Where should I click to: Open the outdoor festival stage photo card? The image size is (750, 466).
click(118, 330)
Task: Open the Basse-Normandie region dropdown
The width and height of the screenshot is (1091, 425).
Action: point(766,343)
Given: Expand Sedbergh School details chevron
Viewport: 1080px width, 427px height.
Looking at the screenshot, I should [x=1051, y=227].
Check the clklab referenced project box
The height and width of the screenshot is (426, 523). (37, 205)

==

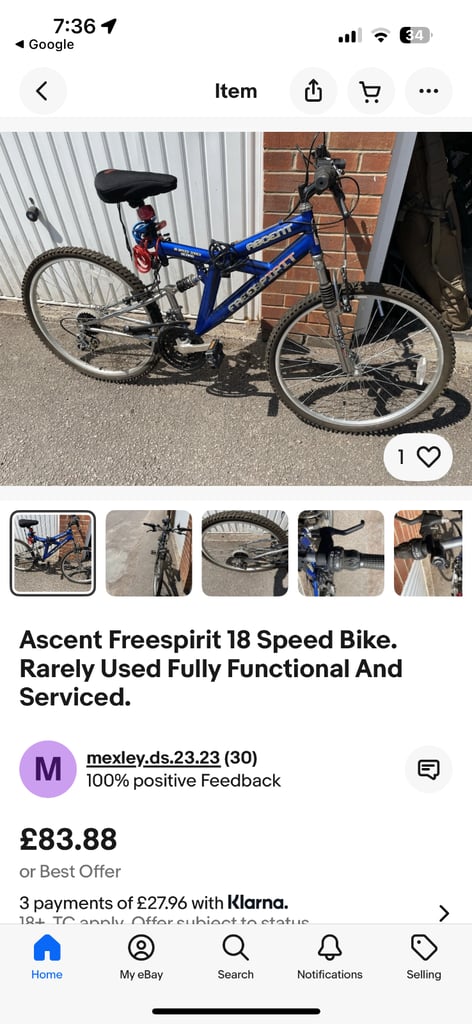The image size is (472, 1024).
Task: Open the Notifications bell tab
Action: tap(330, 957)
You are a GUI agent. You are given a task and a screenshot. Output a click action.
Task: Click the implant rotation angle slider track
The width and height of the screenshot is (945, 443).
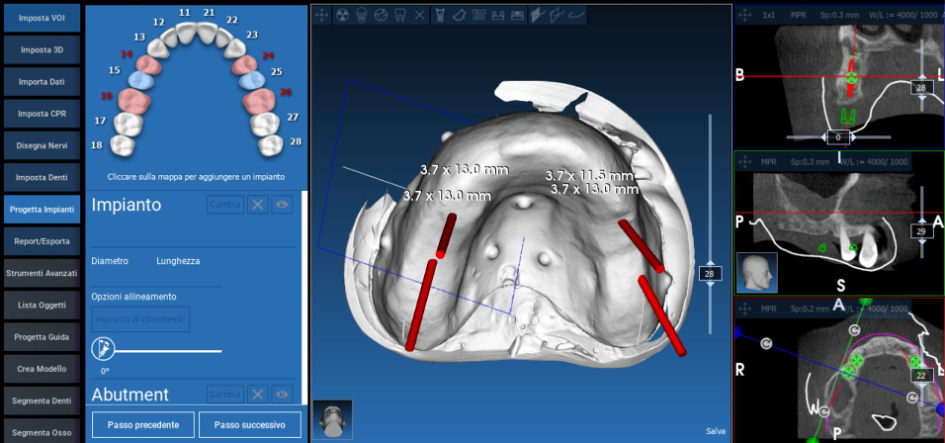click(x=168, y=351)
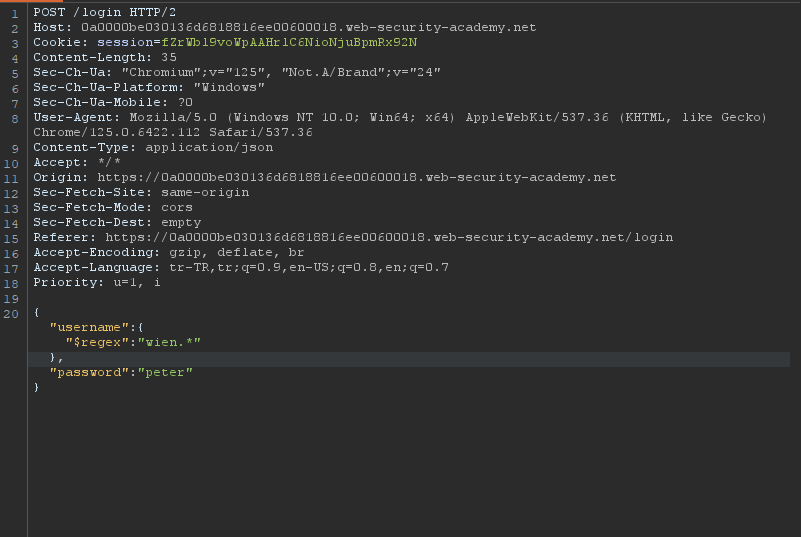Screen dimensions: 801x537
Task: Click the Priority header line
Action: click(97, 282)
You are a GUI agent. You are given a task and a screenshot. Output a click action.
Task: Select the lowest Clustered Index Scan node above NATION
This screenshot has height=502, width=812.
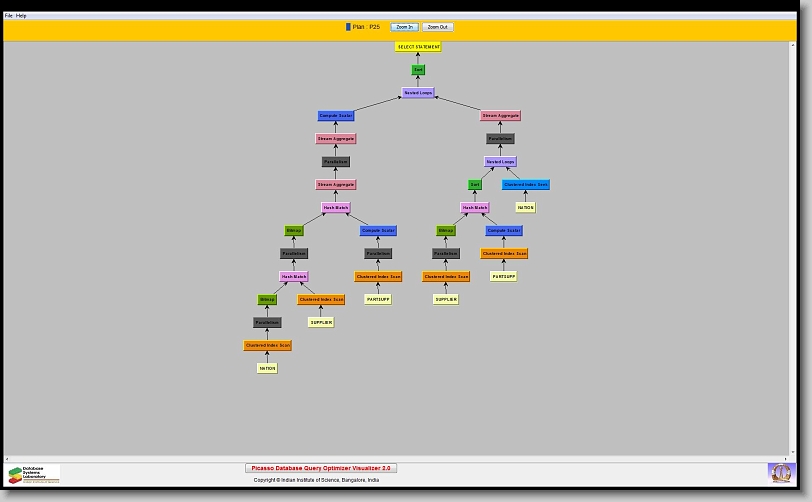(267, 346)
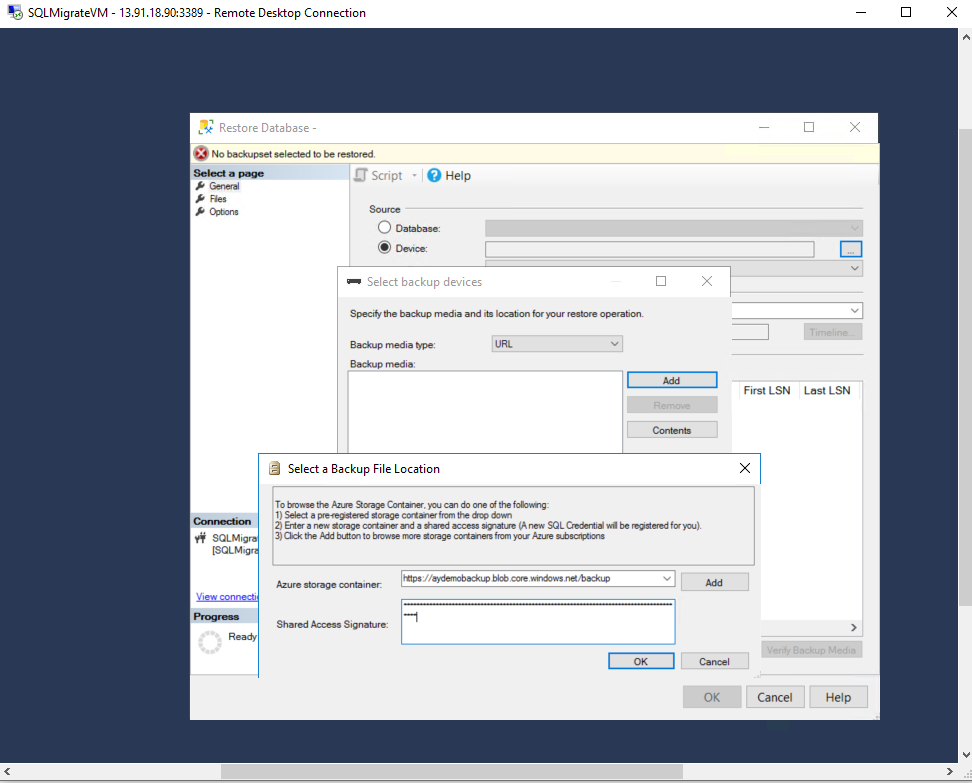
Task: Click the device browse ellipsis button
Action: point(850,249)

---

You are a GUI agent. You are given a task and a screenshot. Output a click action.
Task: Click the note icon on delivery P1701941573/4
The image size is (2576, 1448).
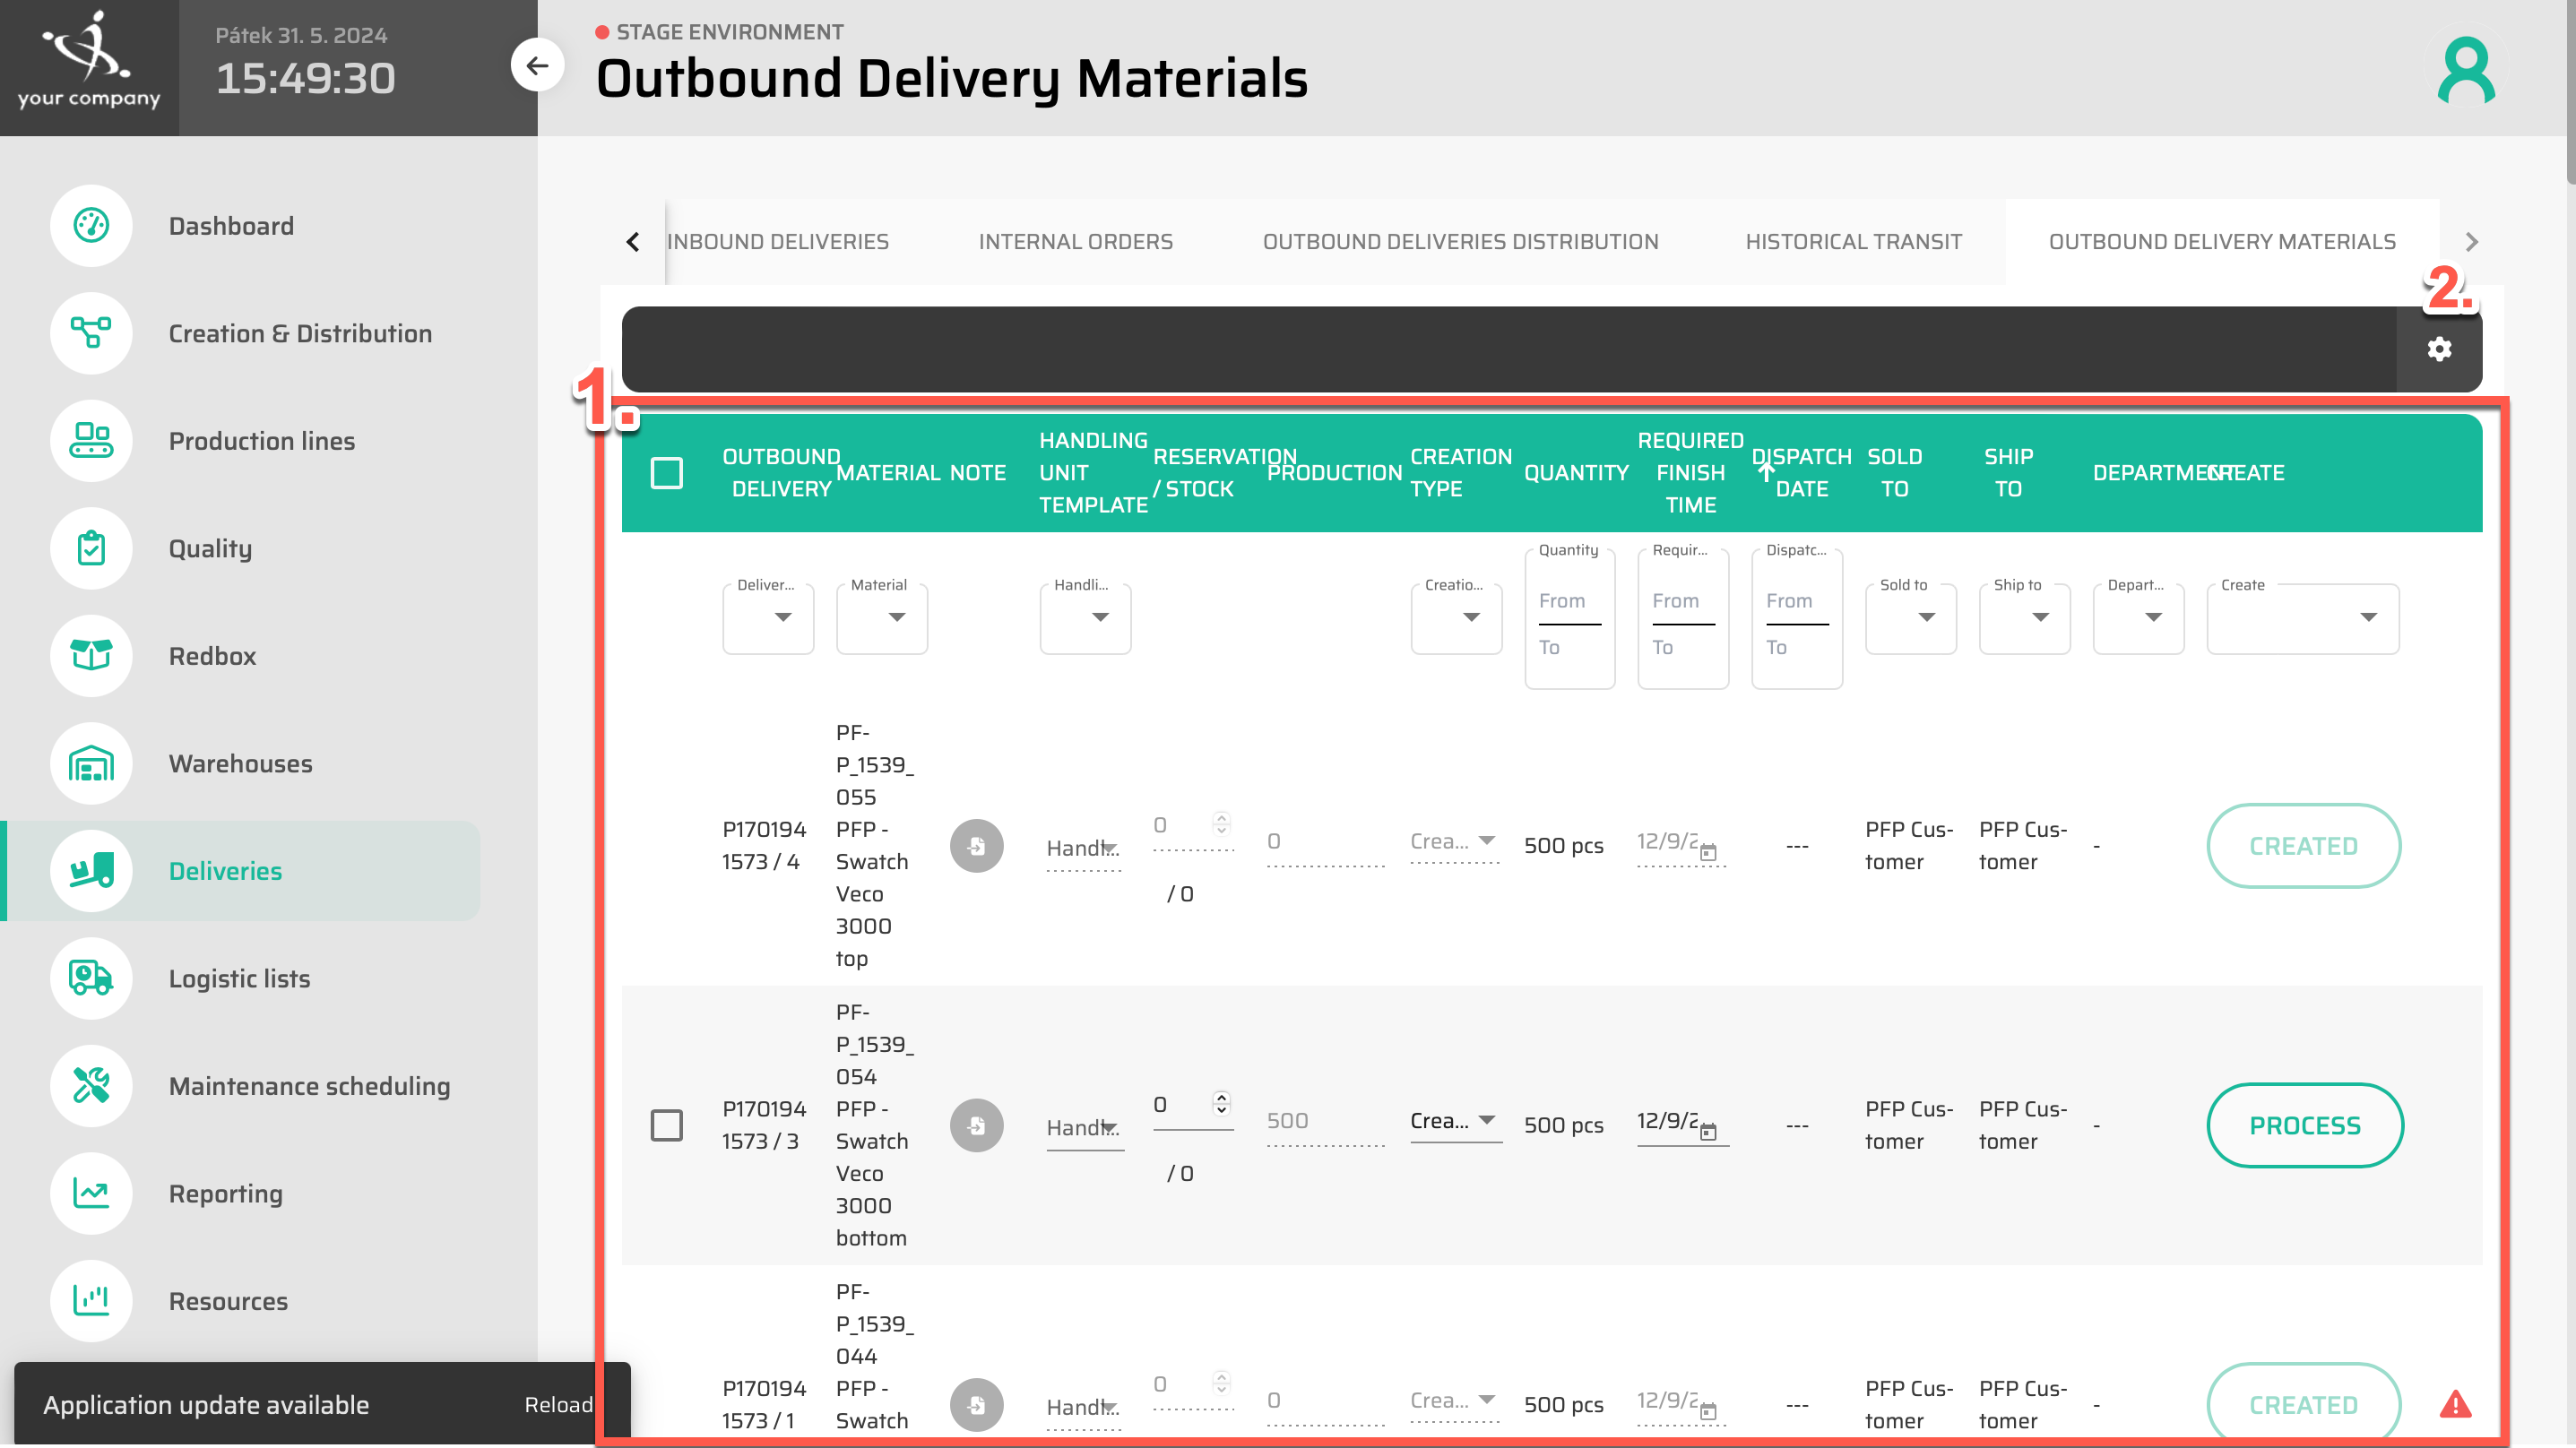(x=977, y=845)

WHAT THIS TASK INVOLVES>
Copy out, word for word, everything in the records above from the line containing "Task: Open the Basse-Normandie" down to the line containing "The height and", with both of those lines included.

WRITTEN SOLUTION>
Task: Open the Basse-Normandie region dropdown
The width and height of the screenshot is (1091, 425).
Action: point(766,343)
Given: Expand Sedbergh School details chevron
Viewport: 1080px width, 427px height.
Looking at the screenshot, I should [x=1051, y=227].
Check the clklab referenced project box
The height and width of the screenshot is (426, 523). (37, 205)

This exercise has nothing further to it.